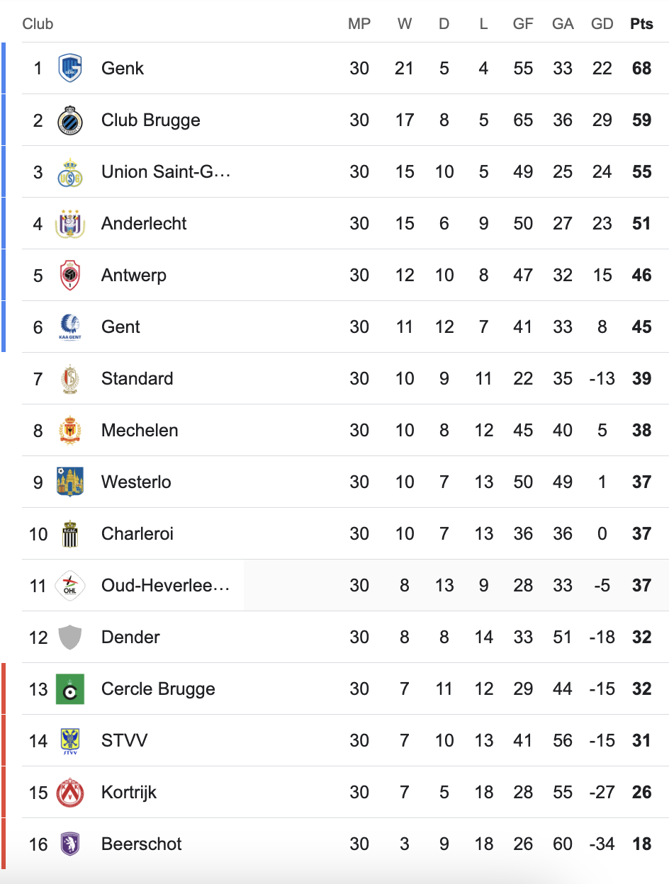Click the Westerlo blue-yellow crest icon
Screen dimensions: 669x884
(70, 482)
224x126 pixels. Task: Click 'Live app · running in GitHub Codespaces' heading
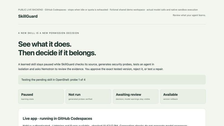57,118

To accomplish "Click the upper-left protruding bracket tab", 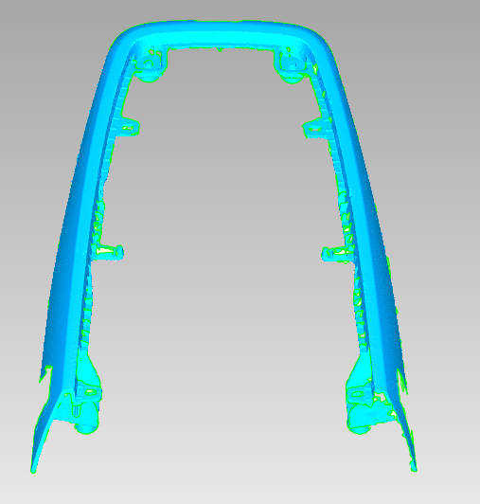I will pyautogui.click(x=129, y=128).
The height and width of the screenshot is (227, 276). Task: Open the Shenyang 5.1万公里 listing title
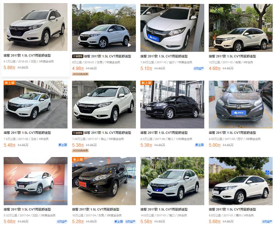[27, 55]
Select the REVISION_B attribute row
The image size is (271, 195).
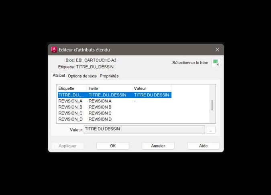click(x=114, y=107)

=====

[Problem statement]:
With the pictures left out, output exactly the lines that begin at the line containing "Select the REVISION_B attribute row" and end at the last line of the material.

[Problem solution]:
Select the REVISION_B attribute row
The image size is (271, 195).
click(x=114, y=107)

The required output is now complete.